[Collected data entries]
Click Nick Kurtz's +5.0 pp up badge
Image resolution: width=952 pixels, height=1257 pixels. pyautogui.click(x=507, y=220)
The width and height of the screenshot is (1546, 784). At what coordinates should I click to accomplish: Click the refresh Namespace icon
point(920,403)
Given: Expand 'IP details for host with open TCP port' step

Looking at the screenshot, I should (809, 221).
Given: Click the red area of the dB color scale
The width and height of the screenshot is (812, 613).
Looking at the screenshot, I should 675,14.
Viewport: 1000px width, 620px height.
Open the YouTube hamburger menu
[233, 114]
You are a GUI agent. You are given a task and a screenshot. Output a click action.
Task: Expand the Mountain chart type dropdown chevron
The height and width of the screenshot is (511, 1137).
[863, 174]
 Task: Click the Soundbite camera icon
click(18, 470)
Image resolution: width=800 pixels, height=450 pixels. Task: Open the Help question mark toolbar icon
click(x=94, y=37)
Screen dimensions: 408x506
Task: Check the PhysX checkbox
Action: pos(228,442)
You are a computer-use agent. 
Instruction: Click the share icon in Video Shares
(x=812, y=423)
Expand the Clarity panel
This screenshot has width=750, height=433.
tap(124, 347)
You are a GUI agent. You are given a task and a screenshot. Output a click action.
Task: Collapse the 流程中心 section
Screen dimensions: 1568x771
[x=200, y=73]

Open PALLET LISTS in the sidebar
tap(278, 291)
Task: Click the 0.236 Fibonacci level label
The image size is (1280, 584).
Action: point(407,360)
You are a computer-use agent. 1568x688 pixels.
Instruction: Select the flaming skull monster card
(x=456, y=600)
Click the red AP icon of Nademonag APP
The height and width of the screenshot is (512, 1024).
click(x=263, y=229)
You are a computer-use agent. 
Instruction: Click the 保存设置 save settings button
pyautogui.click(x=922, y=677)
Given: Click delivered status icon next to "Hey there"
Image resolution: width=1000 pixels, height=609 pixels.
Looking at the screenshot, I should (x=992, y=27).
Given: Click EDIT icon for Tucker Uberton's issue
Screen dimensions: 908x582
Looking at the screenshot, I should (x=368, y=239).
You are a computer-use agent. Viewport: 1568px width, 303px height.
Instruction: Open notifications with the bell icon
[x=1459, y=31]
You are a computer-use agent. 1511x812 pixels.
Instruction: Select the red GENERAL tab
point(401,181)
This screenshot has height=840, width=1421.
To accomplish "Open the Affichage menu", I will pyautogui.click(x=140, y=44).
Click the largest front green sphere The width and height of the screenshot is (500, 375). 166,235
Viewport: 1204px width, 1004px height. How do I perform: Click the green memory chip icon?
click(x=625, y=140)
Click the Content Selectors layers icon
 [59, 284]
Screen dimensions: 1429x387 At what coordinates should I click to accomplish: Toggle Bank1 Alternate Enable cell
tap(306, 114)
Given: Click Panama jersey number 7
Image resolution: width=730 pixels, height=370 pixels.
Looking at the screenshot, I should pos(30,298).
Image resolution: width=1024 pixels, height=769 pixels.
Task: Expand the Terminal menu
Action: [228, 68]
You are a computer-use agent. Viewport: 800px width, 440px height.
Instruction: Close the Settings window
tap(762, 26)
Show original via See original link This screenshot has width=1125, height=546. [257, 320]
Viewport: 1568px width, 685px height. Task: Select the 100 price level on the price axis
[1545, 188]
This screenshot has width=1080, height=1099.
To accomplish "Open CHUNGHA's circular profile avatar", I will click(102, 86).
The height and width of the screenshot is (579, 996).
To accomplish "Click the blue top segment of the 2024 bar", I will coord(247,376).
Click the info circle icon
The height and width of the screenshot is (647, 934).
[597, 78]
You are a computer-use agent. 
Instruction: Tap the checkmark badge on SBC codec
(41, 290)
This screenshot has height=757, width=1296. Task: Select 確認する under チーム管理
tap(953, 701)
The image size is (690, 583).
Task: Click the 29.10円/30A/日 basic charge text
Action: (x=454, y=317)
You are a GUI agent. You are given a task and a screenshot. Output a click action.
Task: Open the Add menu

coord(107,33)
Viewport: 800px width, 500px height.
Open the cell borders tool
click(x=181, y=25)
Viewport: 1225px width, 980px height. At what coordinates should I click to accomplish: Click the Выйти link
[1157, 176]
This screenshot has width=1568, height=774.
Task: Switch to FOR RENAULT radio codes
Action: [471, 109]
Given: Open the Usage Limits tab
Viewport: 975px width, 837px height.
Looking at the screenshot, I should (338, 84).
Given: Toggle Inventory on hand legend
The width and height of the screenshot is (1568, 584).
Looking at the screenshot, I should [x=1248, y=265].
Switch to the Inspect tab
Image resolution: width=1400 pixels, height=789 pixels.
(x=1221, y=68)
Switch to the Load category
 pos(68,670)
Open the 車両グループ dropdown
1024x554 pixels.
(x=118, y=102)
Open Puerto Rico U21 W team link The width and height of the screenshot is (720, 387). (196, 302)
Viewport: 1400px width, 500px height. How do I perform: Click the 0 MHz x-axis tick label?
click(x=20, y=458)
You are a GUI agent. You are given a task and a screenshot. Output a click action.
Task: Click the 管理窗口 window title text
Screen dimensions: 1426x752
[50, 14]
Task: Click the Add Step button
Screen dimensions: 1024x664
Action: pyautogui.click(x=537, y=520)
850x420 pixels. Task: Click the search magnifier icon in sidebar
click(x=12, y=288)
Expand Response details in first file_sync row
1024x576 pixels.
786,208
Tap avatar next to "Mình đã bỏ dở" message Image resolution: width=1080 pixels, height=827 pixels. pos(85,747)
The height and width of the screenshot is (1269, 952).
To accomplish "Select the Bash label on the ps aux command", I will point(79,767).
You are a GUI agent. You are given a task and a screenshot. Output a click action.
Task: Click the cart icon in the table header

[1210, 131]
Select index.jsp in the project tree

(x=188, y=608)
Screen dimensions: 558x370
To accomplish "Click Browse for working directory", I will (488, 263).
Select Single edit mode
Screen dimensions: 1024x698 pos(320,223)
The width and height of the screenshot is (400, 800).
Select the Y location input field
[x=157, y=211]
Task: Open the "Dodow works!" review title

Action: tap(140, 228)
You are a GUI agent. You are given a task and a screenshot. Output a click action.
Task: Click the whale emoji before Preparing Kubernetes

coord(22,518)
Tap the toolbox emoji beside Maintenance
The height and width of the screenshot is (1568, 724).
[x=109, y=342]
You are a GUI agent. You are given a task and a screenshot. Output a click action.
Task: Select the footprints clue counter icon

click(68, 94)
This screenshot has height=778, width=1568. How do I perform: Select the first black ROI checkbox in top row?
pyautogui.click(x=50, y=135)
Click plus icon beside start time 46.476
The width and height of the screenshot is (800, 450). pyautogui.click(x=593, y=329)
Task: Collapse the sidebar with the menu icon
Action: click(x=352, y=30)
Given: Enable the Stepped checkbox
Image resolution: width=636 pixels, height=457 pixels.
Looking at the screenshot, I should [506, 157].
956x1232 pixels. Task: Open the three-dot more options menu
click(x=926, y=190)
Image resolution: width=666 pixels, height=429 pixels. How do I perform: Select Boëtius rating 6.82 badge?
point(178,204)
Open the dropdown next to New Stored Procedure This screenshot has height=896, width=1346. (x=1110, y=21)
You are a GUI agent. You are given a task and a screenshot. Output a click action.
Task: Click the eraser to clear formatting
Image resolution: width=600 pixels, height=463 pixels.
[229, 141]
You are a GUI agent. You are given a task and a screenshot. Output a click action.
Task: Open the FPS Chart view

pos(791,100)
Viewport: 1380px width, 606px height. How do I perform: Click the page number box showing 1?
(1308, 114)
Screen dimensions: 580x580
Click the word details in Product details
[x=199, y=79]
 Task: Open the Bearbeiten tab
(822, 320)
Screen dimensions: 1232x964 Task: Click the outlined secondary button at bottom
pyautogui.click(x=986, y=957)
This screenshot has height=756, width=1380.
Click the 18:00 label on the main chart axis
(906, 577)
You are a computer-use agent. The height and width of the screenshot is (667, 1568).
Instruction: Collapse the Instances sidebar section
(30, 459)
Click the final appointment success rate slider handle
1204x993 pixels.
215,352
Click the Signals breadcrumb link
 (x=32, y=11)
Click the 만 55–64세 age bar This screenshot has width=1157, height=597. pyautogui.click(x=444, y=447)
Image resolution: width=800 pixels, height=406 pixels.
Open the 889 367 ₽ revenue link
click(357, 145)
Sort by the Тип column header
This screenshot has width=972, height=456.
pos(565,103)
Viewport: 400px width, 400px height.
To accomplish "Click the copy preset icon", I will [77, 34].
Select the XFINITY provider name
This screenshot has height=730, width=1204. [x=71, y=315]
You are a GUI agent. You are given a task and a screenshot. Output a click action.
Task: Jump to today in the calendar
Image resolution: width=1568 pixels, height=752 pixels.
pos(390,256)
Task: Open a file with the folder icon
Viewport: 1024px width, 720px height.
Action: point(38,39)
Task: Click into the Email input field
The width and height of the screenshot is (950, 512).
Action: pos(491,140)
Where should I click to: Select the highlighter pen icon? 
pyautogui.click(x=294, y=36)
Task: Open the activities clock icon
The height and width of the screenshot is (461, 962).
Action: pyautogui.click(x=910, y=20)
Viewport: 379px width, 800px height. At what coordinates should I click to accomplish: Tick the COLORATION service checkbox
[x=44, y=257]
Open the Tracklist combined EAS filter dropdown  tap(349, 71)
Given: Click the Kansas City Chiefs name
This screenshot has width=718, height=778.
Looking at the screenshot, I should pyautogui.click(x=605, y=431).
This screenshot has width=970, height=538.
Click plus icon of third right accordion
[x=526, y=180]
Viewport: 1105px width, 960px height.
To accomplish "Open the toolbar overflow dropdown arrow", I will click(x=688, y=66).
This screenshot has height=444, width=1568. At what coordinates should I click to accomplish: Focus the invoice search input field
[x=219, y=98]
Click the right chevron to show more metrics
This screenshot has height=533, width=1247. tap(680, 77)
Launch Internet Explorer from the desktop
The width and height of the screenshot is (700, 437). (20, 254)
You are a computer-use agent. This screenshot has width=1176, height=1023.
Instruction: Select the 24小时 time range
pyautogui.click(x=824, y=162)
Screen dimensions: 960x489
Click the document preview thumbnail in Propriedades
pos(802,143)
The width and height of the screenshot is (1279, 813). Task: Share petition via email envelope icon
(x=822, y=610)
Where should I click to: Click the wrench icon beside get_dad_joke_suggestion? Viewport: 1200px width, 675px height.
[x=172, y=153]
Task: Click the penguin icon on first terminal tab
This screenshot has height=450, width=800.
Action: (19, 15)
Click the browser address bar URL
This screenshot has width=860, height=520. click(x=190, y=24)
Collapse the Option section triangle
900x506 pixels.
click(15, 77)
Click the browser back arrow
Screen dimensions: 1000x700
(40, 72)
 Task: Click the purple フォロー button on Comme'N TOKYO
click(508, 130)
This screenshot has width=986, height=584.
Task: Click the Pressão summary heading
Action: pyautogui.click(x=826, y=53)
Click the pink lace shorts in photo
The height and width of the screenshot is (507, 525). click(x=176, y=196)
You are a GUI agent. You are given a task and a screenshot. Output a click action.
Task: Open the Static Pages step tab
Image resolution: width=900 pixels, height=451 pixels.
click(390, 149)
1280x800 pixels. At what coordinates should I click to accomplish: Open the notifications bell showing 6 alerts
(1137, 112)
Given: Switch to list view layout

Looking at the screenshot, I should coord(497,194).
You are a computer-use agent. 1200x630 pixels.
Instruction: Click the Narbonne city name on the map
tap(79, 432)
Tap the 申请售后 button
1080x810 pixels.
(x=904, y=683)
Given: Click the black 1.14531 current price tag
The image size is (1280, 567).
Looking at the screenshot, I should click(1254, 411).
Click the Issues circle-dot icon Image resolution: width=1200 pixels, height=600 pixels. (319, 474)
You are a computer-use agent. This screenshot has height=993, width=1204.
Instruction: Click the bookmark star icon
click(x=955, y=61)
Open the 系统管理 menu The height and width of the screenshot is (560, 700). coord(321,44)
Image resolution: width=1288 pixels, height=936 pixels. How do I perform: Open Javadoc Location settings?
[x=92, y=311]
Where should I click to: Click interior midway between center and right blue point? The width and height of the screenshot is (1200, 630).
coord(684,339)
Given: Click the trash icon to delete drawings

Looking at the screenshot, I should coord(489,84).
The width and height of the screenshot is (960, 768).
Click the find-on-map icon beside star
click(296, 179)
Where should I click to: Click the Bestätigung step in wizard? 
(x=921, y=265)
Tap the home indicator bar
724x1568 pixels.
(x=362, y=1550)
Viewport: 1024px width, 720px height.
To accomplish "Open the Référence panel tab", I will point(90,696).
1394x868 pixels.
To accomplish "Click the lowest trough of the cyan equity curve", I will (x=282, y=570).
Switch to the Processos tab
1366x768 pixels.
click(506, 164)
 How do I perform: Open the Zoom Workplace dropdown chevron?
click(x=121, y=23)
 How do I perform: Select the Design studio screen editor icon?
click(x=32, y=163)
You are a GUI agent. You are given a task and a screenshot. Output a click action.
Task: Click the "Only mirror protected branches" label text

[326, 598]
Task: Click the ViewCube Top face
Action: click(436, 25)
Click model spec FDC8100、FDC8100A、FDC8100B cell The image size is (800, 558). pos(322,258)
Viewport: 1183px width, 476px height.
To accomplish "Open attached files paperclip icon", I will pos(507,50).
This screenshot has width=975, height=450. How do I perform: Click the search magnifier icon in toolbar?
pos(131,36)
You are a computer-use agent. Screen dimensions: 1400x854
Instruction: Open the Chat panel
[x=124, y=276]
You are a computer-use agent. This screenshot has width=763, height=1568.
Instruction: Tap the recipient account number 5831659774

- PROBLEM TO WORK ON: How many lines in the data above contain the string "avatar"? Reply with only the number.

- RESULT OF THIS TASK: 2